• Exercise description:
Present the data below as a numbered list, leaving out any blank lines.

* * *

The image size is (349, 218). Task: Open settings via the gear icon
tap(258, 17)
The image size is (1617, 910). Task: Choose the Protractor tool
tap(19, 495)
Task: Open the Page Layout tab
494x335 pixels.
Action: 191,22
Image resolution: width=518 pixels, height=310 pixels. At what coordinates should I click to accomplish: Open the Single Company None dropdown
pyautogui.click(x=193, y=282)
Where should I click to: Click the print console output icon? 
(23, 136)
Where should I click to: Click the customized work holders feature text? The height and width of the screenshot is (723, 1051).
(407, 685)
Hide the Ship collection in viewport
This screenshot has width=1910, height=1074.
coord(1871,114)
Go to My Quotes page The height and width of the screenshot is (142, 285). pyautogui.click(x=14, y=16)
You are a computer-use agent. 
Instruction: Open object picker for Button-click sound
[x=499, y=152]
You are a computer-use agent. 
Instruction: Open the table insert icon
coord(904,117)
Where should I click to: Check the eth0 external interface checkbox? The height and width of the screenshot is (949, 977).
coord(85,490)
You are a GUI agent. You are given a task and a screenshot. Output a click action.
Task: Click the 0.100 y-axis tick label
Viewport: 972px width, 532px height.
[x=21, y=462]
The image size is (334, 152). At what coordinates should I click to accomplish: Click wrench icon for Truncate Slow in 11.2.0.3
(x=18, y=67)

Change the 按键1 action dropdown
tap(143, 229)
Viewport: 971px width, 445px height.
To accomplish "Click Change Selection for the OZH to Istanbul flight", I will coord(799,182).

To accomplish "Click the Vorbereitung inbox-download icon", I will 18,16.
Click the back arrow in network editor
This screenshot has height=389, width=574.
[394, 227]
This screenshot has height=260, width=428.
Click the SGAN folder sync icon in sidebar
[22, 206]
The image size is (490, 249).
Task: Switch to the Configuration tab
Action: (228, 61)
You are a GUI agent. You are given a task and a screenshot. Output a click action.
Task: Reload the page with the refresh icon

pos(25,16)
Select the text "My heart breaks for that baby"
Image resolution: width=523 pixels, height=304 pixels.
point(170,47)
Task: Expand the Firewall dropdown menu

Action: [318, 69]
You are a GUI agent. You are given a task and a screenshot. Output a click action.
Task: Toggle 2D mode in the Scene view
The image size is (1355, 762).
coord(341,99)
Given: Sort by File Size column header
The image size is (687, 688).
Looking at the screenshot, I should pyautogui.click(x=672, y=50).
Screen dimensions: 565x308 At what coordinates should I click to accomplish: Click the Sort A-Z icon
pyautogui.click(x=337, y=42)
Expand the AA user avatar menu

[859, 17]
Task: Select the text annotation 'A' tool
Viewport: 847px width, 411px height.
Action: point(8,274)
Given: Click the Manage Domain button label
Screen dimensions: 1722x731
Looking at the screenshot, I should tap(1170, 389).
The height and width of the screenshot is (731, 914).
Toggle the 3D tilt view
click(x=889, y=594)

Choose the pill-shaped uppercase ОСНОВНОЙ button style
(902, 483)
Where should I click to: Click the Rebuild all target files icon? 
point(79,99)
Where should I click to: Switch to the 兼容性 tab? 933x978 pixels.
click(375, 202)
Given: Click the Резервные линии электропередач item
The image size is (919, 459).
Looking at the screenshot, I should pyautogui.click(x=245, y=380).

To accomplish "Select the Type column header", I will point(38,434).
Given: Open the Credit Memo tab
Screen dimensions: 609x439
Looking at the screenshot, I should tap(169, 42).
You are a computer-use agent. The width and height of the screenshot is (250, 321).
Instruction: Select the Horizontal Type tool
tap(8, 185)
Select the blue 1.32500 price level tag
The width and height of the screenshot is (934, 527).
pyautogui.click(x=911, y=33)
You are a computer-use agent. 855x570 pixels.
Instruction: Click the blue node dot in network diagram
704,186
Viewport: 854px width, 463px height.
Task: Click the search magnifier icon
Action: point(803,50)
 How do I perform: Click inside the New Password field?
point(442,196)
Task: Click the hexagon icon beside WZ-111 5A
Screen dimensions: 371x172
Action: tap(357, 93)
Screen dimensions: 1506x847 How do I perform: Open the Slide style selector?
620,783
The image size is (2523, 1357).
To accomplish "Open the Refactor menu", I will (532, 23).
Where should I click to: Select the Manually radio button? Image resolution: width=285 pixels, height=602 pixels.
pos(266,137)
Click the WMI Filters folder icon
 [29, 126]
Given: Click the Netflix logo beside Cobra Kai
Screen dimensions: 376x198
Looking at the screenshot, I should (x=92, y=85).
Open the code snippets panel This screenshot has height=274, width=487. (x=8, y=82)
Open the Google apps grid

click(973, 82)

* * *

• In response:
1. The image size is (349, 218). Task: Open settings via the gear icon
2. tap(258, 17)
3. The image size is (1617, 910). Task: Choose the Protractor tool
4. tap(19, 495)
5. Task: Open the Page Layout tab
6. 494x335 pixels.
7. Action: 191,22
8. Image resolution: width=518 pixels, height=310 pixels. At what coordinates should I click to accomplish: Open the Single Company None dropdown
9. pyautogui.click(x=193, y=282)
10. Where should I click to: Click the print console output icon? 
11. (23, 136)
12. Where should I click to: Click the customized work holders feature text? The height and width of the screenshot is (723, 1051).
13. (407, 685)
14. Hide the Ship collection in viewport
15. This screenshot has width=1910, height=1074.
16. coord(1871,114)
17. Go to My Quotes page The height and width of the screenshot is (142, 285). pyautogui.click(x=14, y=16)
18. You are a computer-use agent. 
19. Instruction: Open object picker for Button-click sound
20. [x=499, y=152]
21. You are a computer-use agent. 
22. Instruction: Open the table insert icon
23. coord(904,117)
24. Where should I click to: Check the eth0 external interface checkbox? The height and width of the screenshot is (949, 977).
25. coord(85,490)
26. You are a GUI agent. You are given a task and a screenshot. Output a click action.
27. Task: Click the 0.100 y-axis tick label
28. Viewport: 972px width, 532px height.
29. [x=21, y=462]
30. The image size is (334, 152). At what coordinates should I click to accomplish: Click wrench icon for Truncate Slow in 11.2.0.3
31. (x=18, y=67)
32. Change the 按键1 action dropdown
33. tap(143, 229)
34. Viewport: 971px width, 445px height.
35. To accomplish "Click Change Selection for the OZH to Istanbul flight", I will coord(799,182).
36. To accomplish "Click the Vorbereitung inbox-download icon", I will 18,16.
37. Click the back arrow in network editor
38. This screenshot has height=389, width=574.
39. [394, 227]
40. This screenshot has height=260, width=428.
41. Click the SGAN folder sync icon in sidebar
42. [22, 206]
43. The image size is (490, 249).
44. Task: Switch to the Configuration tab
45. Action: (228, 61)
46. You are a GUI agent. You are given a task and a screenshot. Output a click action.
47. Task: Reload the page with the refresh icon
48. pos(25,16)
49. Select the text "My heart breaks for that baby"
50. Image resolution: width=523 pixels, height=304 pixels.
51. point(170,47)
52. Task: Expand the Firewall dropdown menu
53. Action: [318, 69]
54. You are a GUI agent. You are given a task and a screenshot. Output a click action.
55. Task: Toggle 2D mode in the Scene view
56. The image size is (1355, 762).
57. coord(341,99)
58. Given: Sort by File Size column header
59. The image size is (687, 688).
60. Looking at the screenshot, I should pyautogui.click(x=672, y=50).
61. Screen dimensions: 565x308 At what coordinates should I click to accomplish: Click the Sort A-Z icon
62. pyautogui.click(x=337, y=42)
63. Expand the AA user avatar menu
64. [859, 17]
65. Task: Select the text annotation 'A' tool
66. Viewport: 847px width, 411px height.
67. Action: point(8,274)
68. Given: Click the Manage Domain button label
69. Screen dimensions: 1722x731
70. Looking at the screenshot, I should tap(1170, 389).
71. The height and width of the screenshot is (731, 914).
72. Toggle the 3D tilt view
73. click(x=889, y=594)
74. Choose the pill-shaped uppercase ОСНОВНОЙ button style
75. (902, 483)
76. Where should I click to: Click the Rebuild all target files icon? 
77. point(79,99)
78. Where should I click to: Switch to the 兼容性 tab? 933x978 pixels.
79. click(375, 202)
80. Given: Click the Резервные линии электропередач item
81. The image size is (919, 459).
82. Looking at the screenshot, I should pyautogui.click(x=245, y=380).
83. To accomplish "Select the Type column header", I will point(38,434).
84. Given: Open the Credit Memo tab
85. Screen dimensions: 609x439
86. Looking at the screenshot, I should tap(169, 42).
87. You are a computer-use agent. The width and height of the screenshot is (250, 321).
88. Instruction: Select the Horizontal Type tool
89. tap(8, 185)
90. Select the blue 1.32500 price level tag
91. The width and height of the screenshot is (934, 527).
92. pyautogui.click(x=911, y=33)
93. You are a computer-use agent. 855x570 pixels.
94. Instruction: Click the blue node dot in network diagram
95. 704,186
96. Viewport: 854px width, 463px height.
97. Task: Click the search magnifier icon
98. Action: point(803,50)
99.  How do I perform: Click inside the New Password field?
100. point(442,196)
101. Task: Click the hexagon icon beside WZ-111 5A
102. Screen dimensions: 371x172
103. Action: tap(357, 93)
104. Screen dimensions: 1506x847 How do I perform: Open the Slide style selector?
105. 620,783
106. The image size is (2523, 1357).
107. To accomplish "Open the Refactor menu", I will (532, 23).
108. Where should I click to: Select the Manually radio button? Image resolution: width=285 pixels, height=602 pixels.
109. pos(266,137)
110. Click the WMI Filters folder icon
111.  [29, 126]
112. Given: Click the Netflix logo beside Cobra Kai
113. Screen dimensions: 376x198
114. Looking at the screenshot, I should (x=92, y=85).
115. Open the code snippets panel This screenshot has height=274, width=487. (x=8, y=82)
116. Open the Google apps grid
117. click(973, 82)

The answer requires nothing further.